Wharton, Hillman, el mayordomo Hiri y Nader sintieron que una oleada de calor les subía por el pecho, una mezcla de emoción y alegría. Saber que Linley tenía la fuerza del Santo Reino ya era emocionante, pero no esperaban que de repente aparecieran tres más del Santo Reino.
¡Cuatro del Santo Reino!
¡Qué fuerza tan aterradora!
¡Confianza! ¡Confianza total! Wharton había estado preocupado por cómo enfrentarse a Blumer y los demás. Pero ahora que su hermano mayor había llegado con un grupo de personas, Wharton se sentía como un mendigo que de repente encuentra mil millones de monedas de oro.
"Señor Hogarth, ¿lo ves? ¿Lo ves?" repetía Hillman con emoción.
Si Hogarth aún estuviera vivo, al ver esta escena hoy, seguramente estaría muy feliz.
"Wharton, esta es una bestia mágica que domesticé en la Cordillera de las Bestias Mágicas, se llama 'Heilu'. Heilu, saluda a todos," dijo Linley con una sonrisa.
El leopardo de nubes negras que estaba acostado en el suelo se levantó, sus ojos fríos miraron a Wharton y los demás, y de su boca salió lenguaje humano: "Heilu, saluda a todos."

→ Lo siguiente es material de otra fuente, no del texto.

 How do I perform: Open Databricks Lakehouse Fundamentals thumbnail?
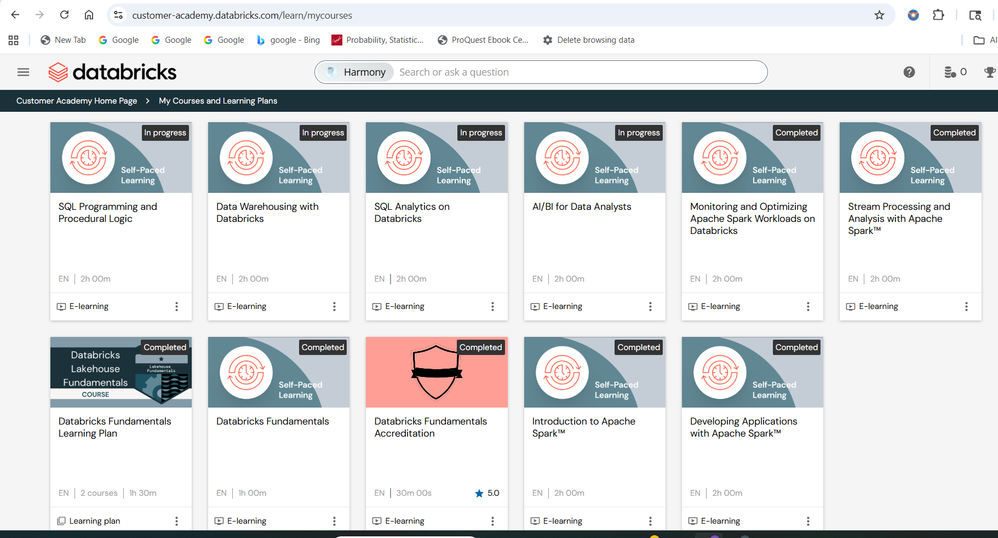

Wharton miró a Linley con sorpresa: "Hermano mayor, esta bestia mágica, ¿acaba de…"
"Sí, es una bestia mágica del Santo Reino," asintió Linley.

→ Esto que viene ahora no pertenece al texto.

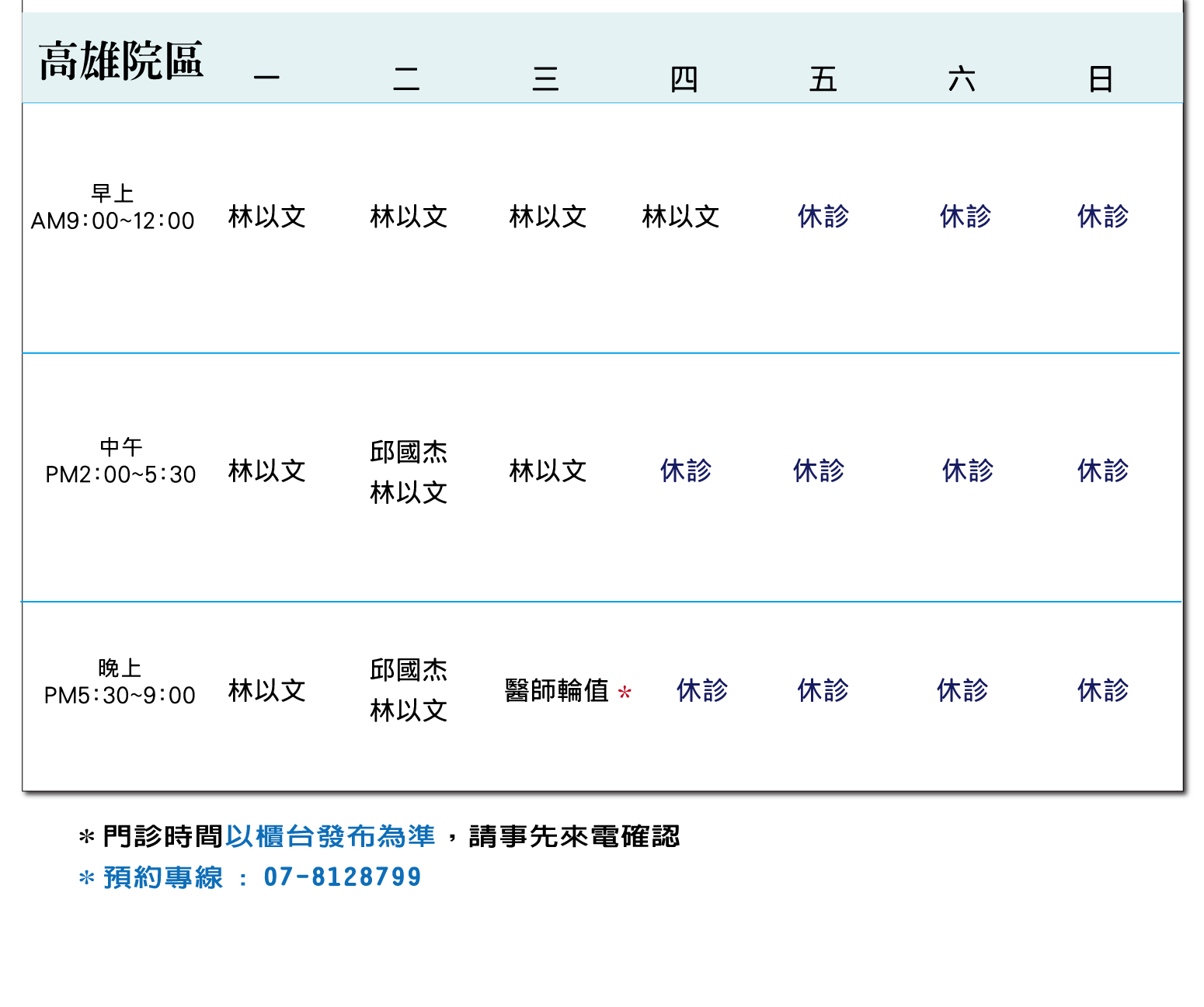Click the blue 以櫃台發布為準 text

point(330,836)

Wharton, Hillman, Hiri y Nader sintieron que la garganta se les contraía. ¡Dios mío! Las bestias mágicas tienen una ventaja natural sobre los humanos. Una bestia mágica del Santo Reino solo puede ser vencida por un experto humano del pico del Santo Reino.
Linley ya era del Santo Reino, ¡y hasta su bestia mágica lo era!
"Hmph."
Se escuchó un resoplido frío. Wharton y los demás miraron hacia la fuente del sonido, que era Bebe, que estaba al lado de Linley. Bebe levantó su pequeña cabeza.
"Bebe," dijo Wharton con cariño al ver al familiar Bebe. Bebe había estado con Linley desde muy temprano. Cuando eran niños, Wharton también había jugado con Bebe. "Bebe, ¿cómo se siente estar con una bestia mágica del Santo Reino? ¿Lo admiras mucho?"
Bebe miró a Wharton y dijo en voz alta: "¡Wharton, mocoso! ¿Qué clase de bestia mágica crees que soy yo? Incluso si este tipo Heilu alcanza el Santo Reino, no es rival para mí, Bebe."
"¡Ah!"
Wharton y los demás se quedaron como si hubieran visto un fantasma. Que el misterioso leopardo fuera una bestia mágica del Santo Reino aún podían aceptarlo, pero Bebe había estado con Linley desde pequeño, ¡lo habían visto!
Ese lindo y pequeño ratón de sombra de antes, ¡ahora también era del Santo Reino!
"Bebe es realmente más fuerte que yo," dijo el leopardo de nubes negras 'Heilu' en un lenguaje humano grave.
Wharton levantó aún más su pequeña cabeza, con los ojos llenos de orgullo.